§ EXERCISE REQUIREMENTS: Would you retype, word for word, only the lines from the one holding "Screen dimensions: 1568x616" through the final line of the entries below, without the pictures?

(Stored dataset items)
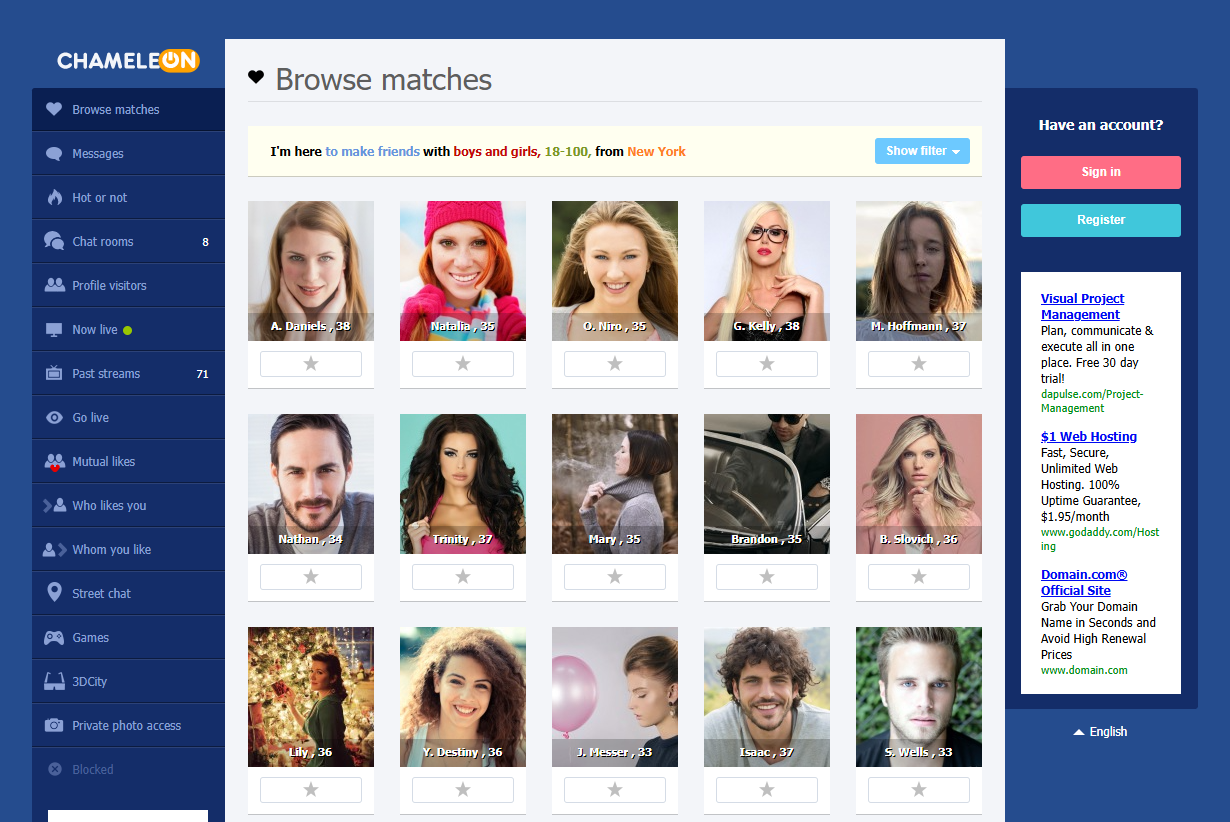
Task: Expand the Show filter dropdown
Action: pos(922,151)
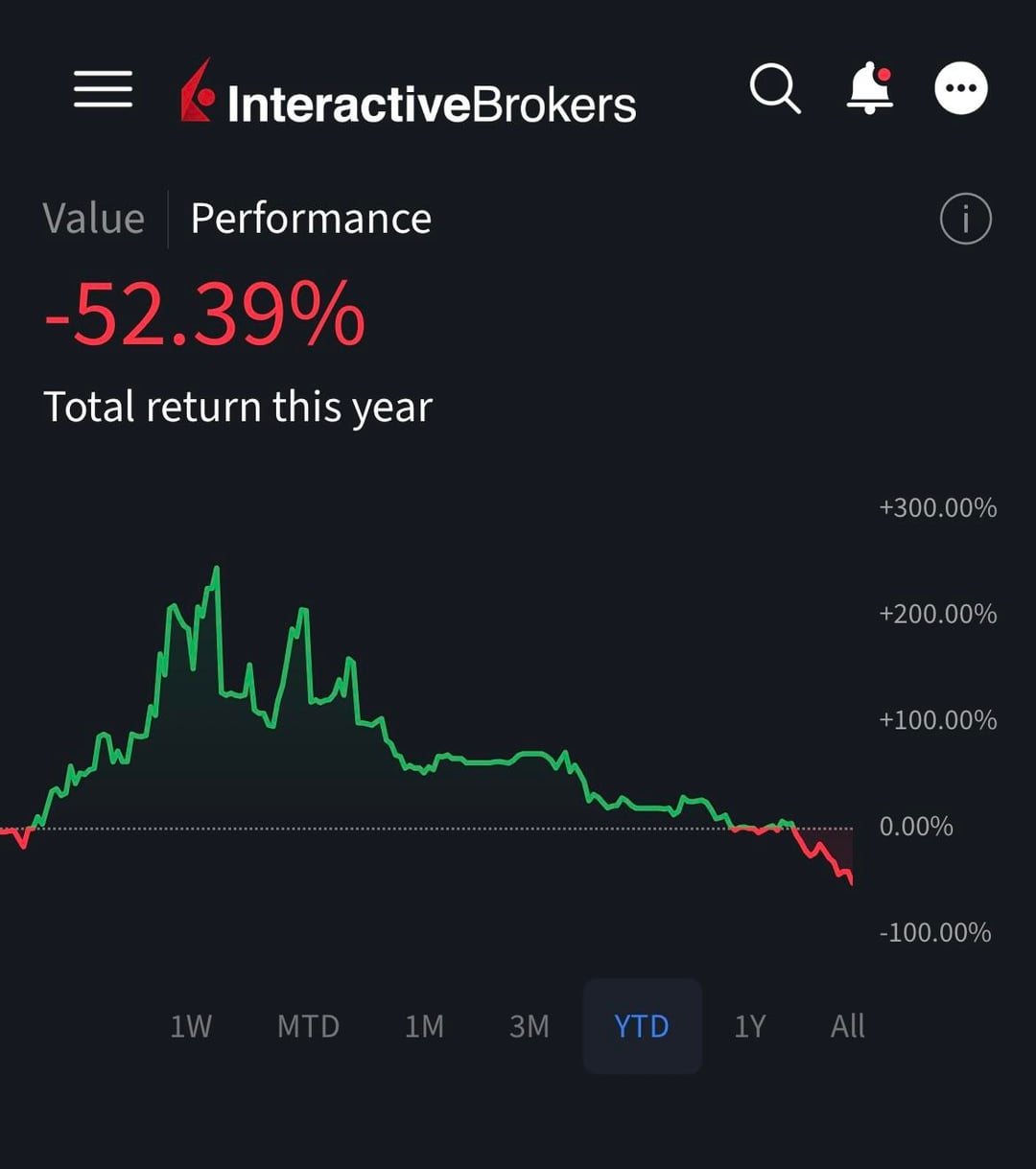Choose the 1W time range
Screen dimensions: 1036x1169
coord(190,1026)
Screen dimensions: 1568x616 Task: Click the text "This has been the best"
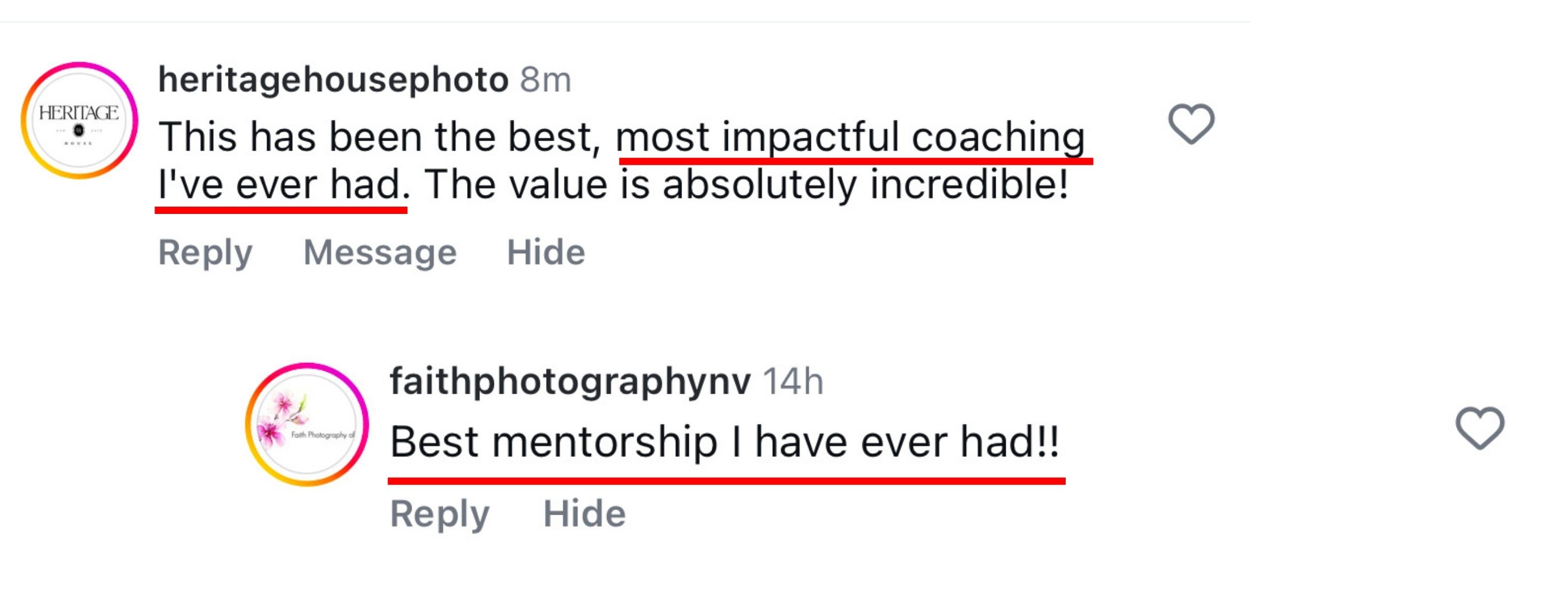pos(379,136)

§ WRITTEN RESPONSE:
Screen dimensions: 1568x616 Task: Click the text "This has been the best"
pos(379,136)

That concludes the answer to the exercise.